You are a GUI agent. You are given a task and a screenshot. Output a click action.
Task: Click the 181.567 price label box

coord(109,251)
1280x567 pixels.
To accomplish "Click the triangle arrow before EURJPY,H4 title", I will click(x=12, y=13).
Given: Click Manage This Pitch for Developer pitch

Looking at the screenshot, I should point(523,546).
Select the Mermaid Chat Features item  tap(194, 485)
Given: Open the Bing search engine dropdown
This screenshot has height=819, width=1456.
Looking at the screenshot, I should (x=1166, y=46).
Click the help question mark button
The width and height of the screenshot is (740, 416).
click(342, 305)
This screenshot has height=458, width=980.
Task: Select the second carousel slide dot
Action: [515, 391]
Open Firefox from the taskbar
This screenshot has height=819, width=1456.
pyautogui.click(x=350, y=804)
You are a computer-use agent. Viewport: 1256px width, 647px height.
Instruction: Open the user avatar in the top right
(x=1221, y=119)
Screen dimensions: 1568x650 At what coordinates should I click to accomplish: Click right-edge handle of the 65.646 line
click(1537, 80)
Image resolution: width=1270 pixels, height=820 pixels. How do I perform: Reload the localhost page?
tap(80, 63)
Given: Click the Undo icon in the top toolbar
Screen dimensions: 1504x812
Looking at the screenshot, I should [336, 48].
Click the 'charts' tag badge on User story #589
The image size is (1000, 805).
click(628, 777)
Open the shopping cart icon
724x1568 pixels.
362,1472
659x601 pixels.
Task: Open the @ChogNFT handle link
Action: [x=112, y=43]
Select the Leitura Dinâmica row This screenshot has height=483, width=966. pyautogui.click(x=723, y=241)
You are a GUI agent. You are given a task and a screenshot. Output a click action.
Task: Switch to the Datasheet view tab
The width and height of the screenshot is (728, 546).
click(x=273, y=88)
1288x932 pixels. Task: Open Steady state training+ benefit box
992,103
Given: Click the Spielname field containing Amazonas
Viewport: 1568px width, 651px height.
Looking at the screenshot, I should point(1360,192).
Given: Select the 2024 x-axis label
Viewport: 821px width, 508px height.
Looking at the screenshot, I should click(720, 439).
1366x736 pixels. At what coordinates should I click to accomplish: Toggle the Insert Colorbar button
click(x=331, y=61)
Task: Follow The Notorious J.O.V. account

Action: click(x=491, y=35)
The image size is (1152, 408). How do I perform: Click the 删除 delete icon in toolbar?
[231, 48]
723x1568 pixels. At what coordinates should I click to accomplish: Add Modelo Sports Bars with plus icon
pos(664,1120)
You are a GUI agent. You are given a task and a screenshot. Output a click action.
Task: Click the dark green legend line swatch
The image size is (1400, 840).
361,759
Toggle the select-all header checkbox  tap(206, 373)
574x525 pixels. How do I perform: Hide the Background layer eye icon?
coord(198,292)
++++++++++
◆ WHAT NEEDS TO BE DONE ◆
Can you express the material, starting at the line that contains "1280x567 pixels." and ending at the line that contains "Select the Mermaid", as a Markdown table with the columns Row and Line, leaving out blank lines?

◆ RESPONSE BELOW ◆
| Row | Line |
|---|---|
| 1 | 1280x567 pixels. |
| 2 | To accomplish "Click the triangle arrow before EURJPY,H4 title", I will click(x=12, y=13). |
| 3 | Given: Click Manage This Pitch for Developer pitch |
| 4 | Looking at the screenshot, I should point(523,546). |
| 5 | Select the Mermaid Chat Features item  tap(194, 485) |